[Stored data entries]
______
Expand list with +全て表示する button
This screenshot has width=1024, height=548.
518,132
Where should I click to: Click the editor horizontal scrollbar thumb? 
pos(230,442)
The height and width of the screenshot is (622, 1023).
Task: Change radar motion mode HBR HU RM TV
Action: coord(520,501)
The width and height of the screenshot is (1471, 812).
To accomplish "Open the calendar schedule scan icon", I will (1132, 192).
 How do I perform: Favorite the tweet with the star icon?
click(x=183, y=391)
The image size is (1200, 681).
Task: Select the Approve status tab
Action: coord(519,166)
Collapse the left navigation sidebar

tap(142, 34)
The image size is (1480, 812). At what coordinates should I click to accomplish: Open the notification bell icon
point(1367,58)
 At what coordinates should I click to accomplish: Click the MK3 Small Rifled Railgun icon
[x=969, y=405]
______
WORK TO COMPLETE:
Print every record above verbatim, line for line, with nothing changed or left out.

RESULT OF THIS EXERCISE:
Expand list with +全て表示する button
This screenshot has width=1024, height=548.
518,132
Where should I click to: Click the editor horizontal scrollbar thumb? 
pos(230,442)
The height and width of the screenshot is (622, 1023).
Task: Change radar motion mode HBR HU RM TV
Action: coord(520,501)
The width and height of the screenshot is (1471, 812).
To accomplish "Open the calendar schedule scan icon", I will (1132, 192).
 How do I perform: Favorite the tweet with the star icon?
click(x=183, y=391)
The image size is (1200, 681).
Task: Select the Approve status tab
Action: coord(519,166)
Collapse the left navigation sidebar

tap(142, 34)
The image size is (1480, 812). At what coordinates should I click to accomplish: Open the notification bell icon
point(1367,58)
 At what coordinates should I click to accomplish: Click the MK3 Small Rifled Railgun icon
[x=969, y=405]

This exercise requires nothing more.